== Task instructions ==
A - Say whether each statement agrees with the data preprocessing text, answering yes or no and quoting the exact words that decide it: (i) the text presents standardization as a normal step because many learning algorithms are sensitive to the range of the data; (ii) the text gives education level as an example of numeric data; (iii) the text uses min-max scaling to bring data into the range [-1, 1].
B - Pick up the data preprocessing text after its last line and write the part that comes next.

[Start of Reading text]

Data in real-world applications requires preprocessing stages: e.g., (1) many machine learning algorithms are sensitive to the data range, data standardization is a normal preprocessing step. For instance, many elements used in the objective function of a learning algorithm (such as the RBF kernel of Support Vector Machines or the l1 and l2 regularizers of linear models) assume that all features are centred around zero and have variance in the same order. and (2) some features are provided as categorical data, e.g., [male, female], education level, encoding categorical features is another important preprocessing step.  Sklearn provides functions for doing these preprocessing tasks. (Important for your coursework!)

(1) Example:
Normalization based on mean and standard deviation:

In [1]:
from sklearn import preprocessing
import numpy as np
X_train = np.array([[ 1., -1.,  2.], [ 2.,  0.,  0.], [ 0.,  1., -1.]])
scaler = preprocessing.StandardScaler().fit(X_train)

vector_unnorm = np.array([[0.3, 0.5, 3]])
scaler.transform(vector_unnorm)


array([[-0.85732141,  0.61237244,  2.13808994]])

Minmax standardisation to normalise data in range [0,1]

In [2]:
from sklearn.preprocessing import MinMaxScaler
data = [[-1, 2], [-0.5, 6], [0, 10], [1, 18]]
scaler = MinMaxScaler()

[End of Reading text]
[Start of Collected material]

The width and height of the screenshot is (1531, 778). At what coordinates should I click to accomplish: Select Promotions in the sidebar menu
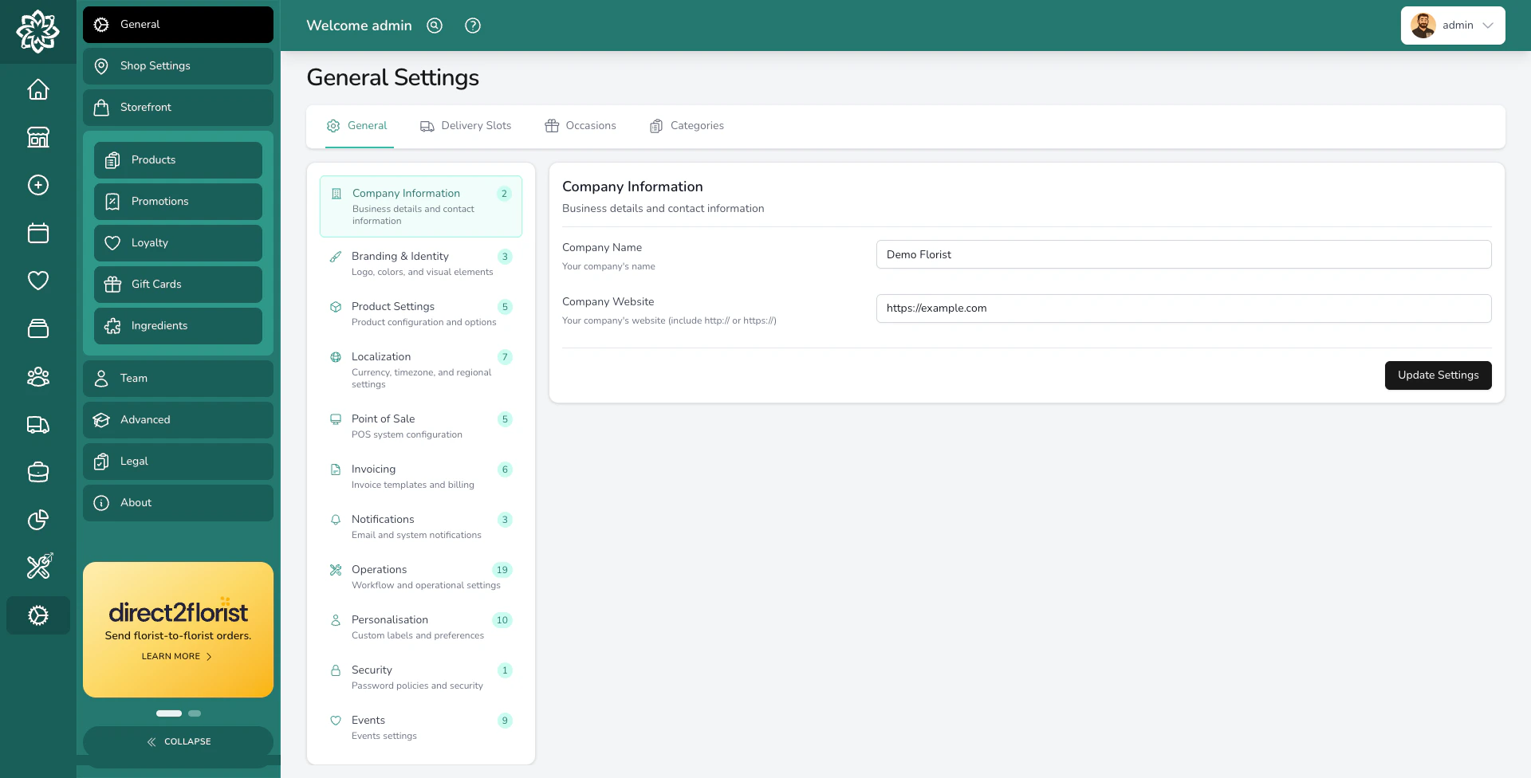coord(178,201)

[End of Collected material]

== Task-by-task outputs ==
A -
(i) Yes: "many machine learning algorithms are sensitive to the data range, data standardization is a normal preprocessing step"
(ii) No: "some features are provided as categorical data, e.g., [male, female], education level"
(iii) No: "Minmax standardisation to normalise data in range [0,1]"

B -
scaler.fit(data)
print(scaler.data_max_)
print(scaler.transform(data))


[ 1. 18.]
[[0.   0.  ]
 [0.25 0.25]
 [0.5  0.5 ]
 [1.   1.  ]]


OrdinalEncoder:

In [3]:
enc = preprocessing.OrdinalEncoder()
X = [['male', 'from US', 'uses Safari'], ['female', 'from Europe', 'uses Firefox']]
enc.fit(X)
enc.transform([['female', 'from US', 'uses Safari']])


array([[0., 1., 1.]])

One Hot Encoder

In [4]:
enc = preprocessing.OneHotEncoder()
X = [['male', 'from US', 'uses Safari'], ['female', 'from Europe', 'uses Firefox']]
enc.fit(X)
enc.transform([['female', 'from US', 'uses Safari'],
               ['male', 'from Europe', 'uses Safari']]).toarray()


array([[1., 0., 0., 1., 0., 1.],
       [0., 1., 1., 0., 0., 1.]])